Schoenenreus Louboutin velt vanHaren: "Zolen en hakken, mevrouw?"
T. Westenbroek, Schoenenreus Louboutin velt vanHaren, IE-Forum.nl IEF 12584.
Een bijdrage van Tomas Westenbroek, auteur van 'Waarom is Bio-Claire beschrijvend en Aquaclean niet?'.
Op 18 april 2013 deed de Haagse Voorzieningenrechter uitspraak in de zaak die door Christian Louboutin werd aangespannen tegen vanHaren. Onlangs bracht vanHaren een damespump op de markt met een rode zool. Een gedurfde actie van de Nederlandse tak van de Duitse Deichman Groep. Het duurde niet lang voordat de Franse shoeturier in actie kwam.
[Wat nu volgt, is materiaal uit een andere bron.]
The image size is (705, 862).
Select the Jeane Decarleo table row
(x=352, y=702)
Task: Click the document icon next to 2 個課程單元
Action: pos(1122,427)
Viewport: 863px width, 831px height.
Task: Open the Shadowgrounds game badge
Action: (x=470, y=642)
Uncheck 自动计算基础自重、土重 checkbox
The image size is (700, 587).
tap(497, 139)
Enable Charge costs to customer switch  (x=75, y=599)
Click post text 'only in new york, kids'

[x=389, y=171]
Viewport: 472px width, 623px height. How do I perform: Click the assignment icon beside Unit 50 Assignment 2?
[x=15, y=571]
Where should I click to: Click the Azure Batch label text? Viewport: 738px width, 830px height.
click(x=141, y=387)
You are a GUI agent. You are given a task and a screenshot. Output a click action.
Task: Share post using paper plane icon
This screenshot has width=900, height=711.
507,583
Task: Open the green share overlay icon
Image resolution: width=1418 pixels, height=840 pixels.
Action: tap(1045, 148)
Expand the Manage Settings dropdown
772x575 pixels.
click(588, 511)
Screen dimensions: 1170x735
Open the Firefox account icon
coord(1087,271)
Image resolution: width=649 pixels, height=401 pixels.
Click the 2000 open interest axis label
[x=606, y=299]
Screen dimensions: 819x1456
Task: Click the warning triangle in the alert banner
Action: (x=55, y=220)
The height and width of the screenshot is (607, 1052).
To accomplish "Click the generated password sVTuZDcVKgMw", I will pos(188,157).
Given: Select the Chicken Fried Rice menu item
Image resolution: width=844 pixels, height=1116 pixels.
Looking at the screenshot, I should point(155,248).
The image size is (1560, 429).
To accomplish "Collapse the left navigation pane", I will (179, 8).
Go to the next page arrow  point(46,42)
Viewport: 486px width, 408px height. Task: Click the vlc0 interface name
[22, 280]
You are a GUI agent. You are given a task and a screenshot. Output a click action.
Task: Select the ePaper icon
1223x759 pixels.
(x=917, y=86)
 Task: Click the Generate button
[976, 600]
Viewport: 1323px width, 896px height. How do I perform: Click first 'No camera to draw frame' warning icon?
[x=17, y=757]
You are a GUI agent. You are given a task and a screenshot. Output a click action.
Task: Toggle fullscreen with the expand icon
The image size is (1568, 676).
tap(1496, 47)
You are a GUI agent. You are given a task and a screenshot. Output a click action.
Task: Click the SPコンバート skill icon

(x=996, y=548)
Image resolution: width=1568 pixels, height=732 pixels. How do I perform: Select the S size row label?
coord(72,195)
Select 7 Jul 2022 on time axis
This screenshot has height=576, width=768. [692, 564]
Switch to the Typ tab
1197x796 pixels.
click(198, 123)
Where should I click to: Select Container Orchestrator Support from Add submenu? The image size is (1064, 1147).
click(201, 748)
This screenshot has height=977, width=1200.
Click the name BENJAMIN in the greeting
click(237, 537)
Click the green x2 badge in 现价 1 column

Louboutin claimt het monopolie op dit opvallende kenmerk voor schoenen met hoge hakken (met uitzondering van orthopedisch schoeisel).
(Dit artikel is sterk ingekort)
Even concreet: geeft de rode zool van de Louboutin schoen een wezenlijke waarde aan de waar? Ligt in de wezenlijke waarde het geheim besloten waarom consumenten bereid zijn hiervoor (extra) te betalen. Als dat zo zou zijn, ontstaat een tragisch perspectief: de marketinginspanningen van de shoeturier hebben tot gevolg, dat de consument zich bij de aankoopbeslissing laat leiden door de aanwezigheid van de rode zool die de (meer)waarde van de schoen bepaalt. Als gevolg daarvan is het teken van merkbescherming uitgesloten? Was dat de bedoeling van de wetgever? Of wordt het begrip wezenlijke waarde onjuist geïnterpreteerd? Vermoedelijk dat laatste.De technische uitsluitingsgrond dient immers ter afbakening van de octrooibescherming en de wezenlijke waarde vervult deze functie ten aanzien van het modellenrecht.
Mensen zijn bereid extra te betalen voor mooie ontwerpen, maar ook voor merken. De motivering bij de aankoopbeslissing blijft een lastig te vangen issue. Zo kocht ik zelf twee paar lakschoenen van Floris van Bommel. Het ene bruin met een gele lip, het andere zwart met een rode lip. Ik kan u verzekeren dat bij de aankoopbeslissing uitsluitend het esthetische uiterlijk een rol speelde en niet de herkomst. Bij een paar Louboutins is het feit dat je aan de rode zool kunt zien dat je de echte draagt een doorslaggevende factor. Voor het comfort hoef je ze in elk geval niet aan te schaffen. Zegt u het maar?
Een tweede poging om grip te krijgen op het concept van de wezenlijke waarde strandde jammerlijk door een voortijdige schikking. Vandaar opnieuw de vragen in Hauck/Stokke. Het antwoord daarop zou wel eens kunnen leiden tot de behoefte aan een ander begrip om de vrijhouding van bepaalde tekens in het economisch verkeer te kunnen waarborgen. Een Europese functionaliteitsleer? Want als de rode zool niet onder het begrip wezenlijke waarde gelezen kan worden, dan betreft dit dus een teken dat in alle gevallen door inburgering een merk kan worden. De vraag is gerechtvaardigd of dat wenselijk is?
Hoe dit ook zij, het blijft noodzakelijk om periodiek het juridisch raamwerk, waarbinnen IE-rechten zich vaak bewust maar niet zelden quasi-autonoom en onbedoeld voortplanten, te ontvluchten en ons in alle rust de vraag te stellen: vinden wij als samenleving dat dergelijke vergaande monopolies verleend moet worden? “Zolen en hakken, mevrouw?”